For a time, the business page became the front page of newspapers around the country. A series of scandals from Enron to the $107.5 billion bankruptcy of WorldCom - the largest in history - shook Wall Street the way 9/11 had shaken the confidence of the rest of America. On a single day, July 8, 2002, stock values lost $1.4 trillion in value. Investors learned the hard way that some corporate books were cooked to a mush.
The congressional response? The Sarbanes-Oxley Act of 2002, often labeled SOX, which aimed to make corporate bosses and their boards face up to their responsibility for keeping honest books - or else. Federal sentencing guidelines were later revised, toughening penalties for white-collar crimes.
Now SOX is making the news again. Some business leaders are pressing for a partial rollback of the law's regulations, saying its corporate financial-reporting requirements are too onerous. Some ethics experts say SOX should be left alone. The battle picks up some momentum this week, when business and government officials meet in Washington, D.C. to discuss the law.
Congress itself isn't likely to revisit SOX. It would be too embarrassing with the continuing parade of corporate misdeeds - such as mutual funds letting favorite customers buy or sell their shares after trading hours and insurance companies, in effect, giving undisclosed kickbacks to agents selling their products.
But there is a drive by major business organizations to soften some SOX regulations overseen by the Securities and Exchange Commission.
Three high-profile groups - the US Chamber of Commerce (with 3 million member firms), the Business Roundtable (chief executives of about 160 major American companies are members), and the Financial Services Roundtable (representing CEOs of 100 of the nation's largest banks and other financial firms) - reckon compliance with SOX is too expensive and time-consuming.
"Small companies are particularly hard-hit," says David Chavern, director of the chamber's corporate governance initiative.
In a letter sent to the SEC in April, Mr. Chavern complained about Section 404 of SOX, which deals with a requirement for internal controls over financial auditing. The section "has been implemented in such a manner as to damage the long-term competitiveness of US companies and the US capital markets and to create burdens on these companies and their management well beyond what Congress intended and what is needed to remedy acknowledged abuses," he wrote.
Section 404 could fit in a page. It basically says management must establish and maintain adequate internal controls and procedures for financial reporting, and assess their effectiveness each year. The company's auditor must attest to that assessment. But the regulation implementing it, Audit Standard No. 2, runs more than 200 pages.

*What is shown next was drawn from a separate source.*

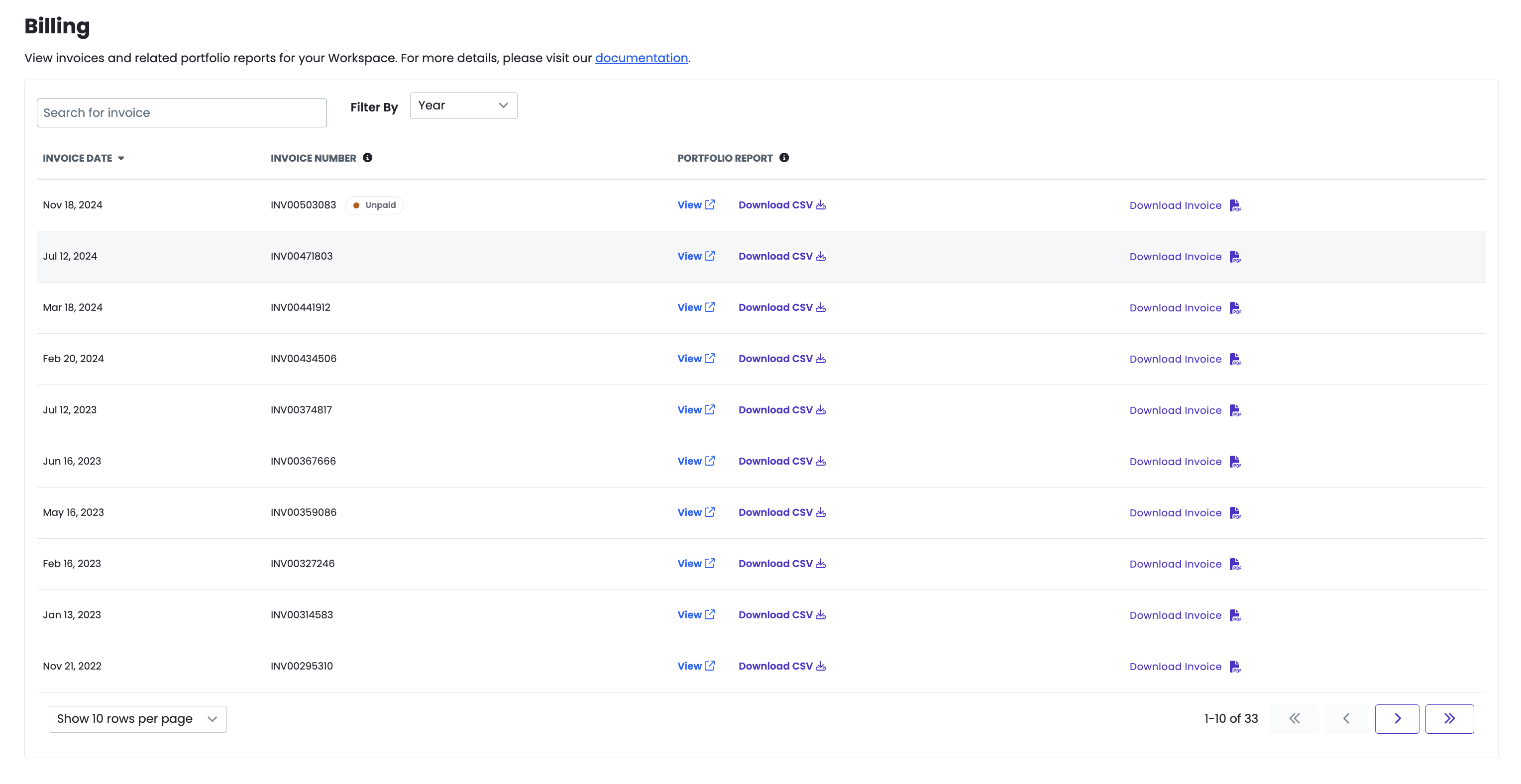Open Show 10 rows per page dropdown

pos(137,719)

Controversy over that standard has prompted the Public Company Accounting Oversight Board - a government agency created by SOX to draft standards - to schedule a meeting Wednesday in Washington of an advisory group to discuss the standard and hear panel discussions by representatives from public companies, accounting firms, and small business. Chavern and other players in this regulatory battle plan to attend.
Only a tiny minority of corporations engaged in the kind of fraud that triggered SOX, he argues. Yet survey estimates suggest that the nation's big companies spend an average $4.3 million for added internal costs and extra fees for auditors and other consultants and software in connection with Section 404.

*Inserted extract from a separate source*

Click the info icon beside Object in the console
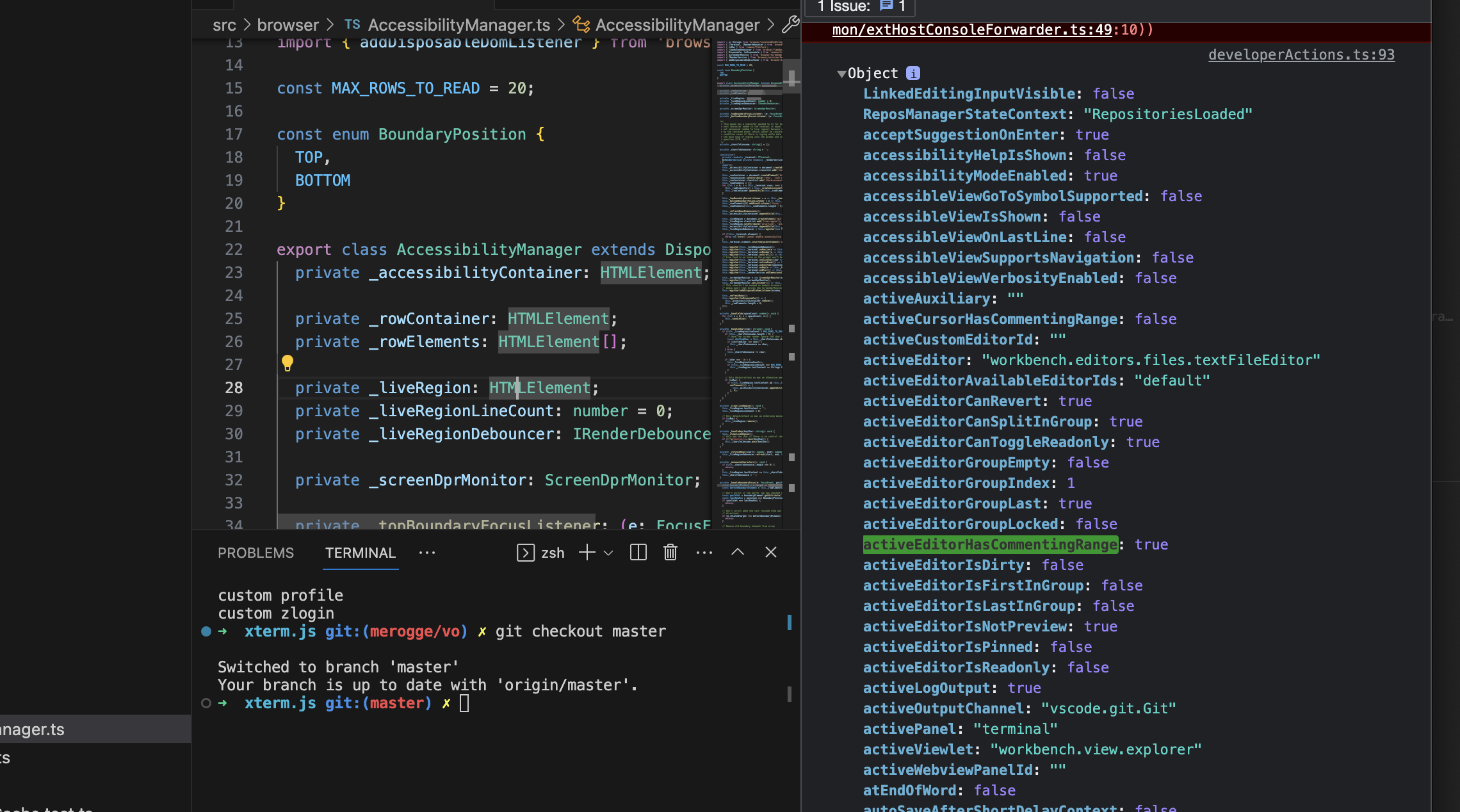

But not everyone believes that SOX should be watered down because some corporate executives are complaining.
"They have short memories," says Elliot Schwartz, research director of the Council of Institutional Investors. Congress acted to prevent some future corporate fraud and restore faith in the capitalist system and its markets. Since then, "I have not heard an investor complain that too much money is being spent." The 140 members of his council, mostly major pension funds, manage about $3 trillion in assets.

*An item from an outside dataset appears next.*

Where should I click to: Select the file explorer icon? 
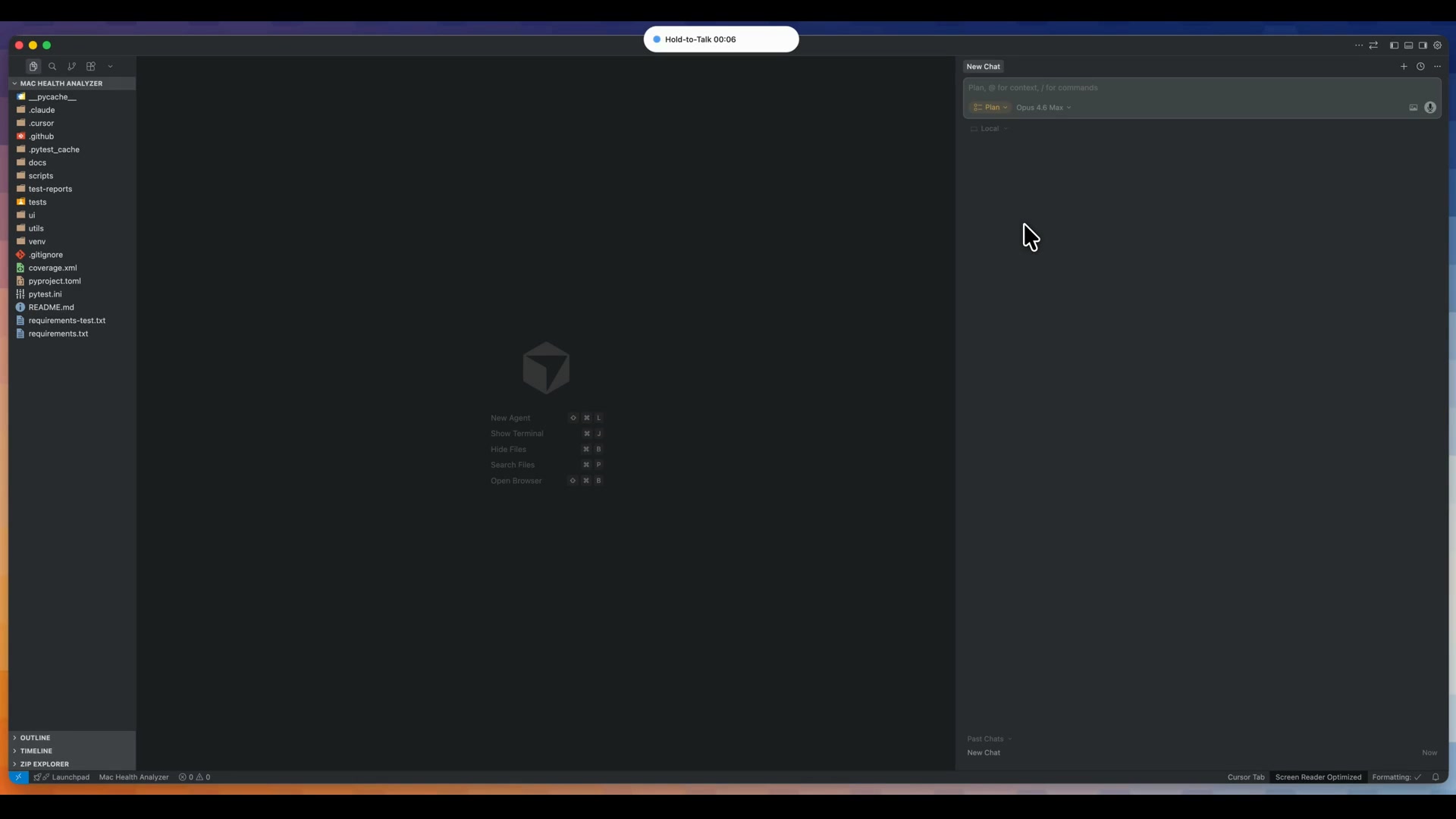33,66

To Mr. Schwartz, SOX has brought some progress in cleaning up the books of companies and reinstilling investor confidence. "Our valuation is that the benefits [of SOX] greatly exceed the costs," he says.
SOX wasn't crafted by Congress as tightly as it ought to have been, says Rushworth Kidder, president of the Institute for Global Ethics in Camden, Maine. It was done in a legislative rush.
Further, he adds, trying to bolster business ethics with regulation doesn't always work. Regulation becomes merely law, and some business people skate as close to the legal line as possible whether they meet a broader sense of real integrity or not.
"The public wants people they can trust, not just people checking off the [regulatory] boxes," Mr. Kidder says.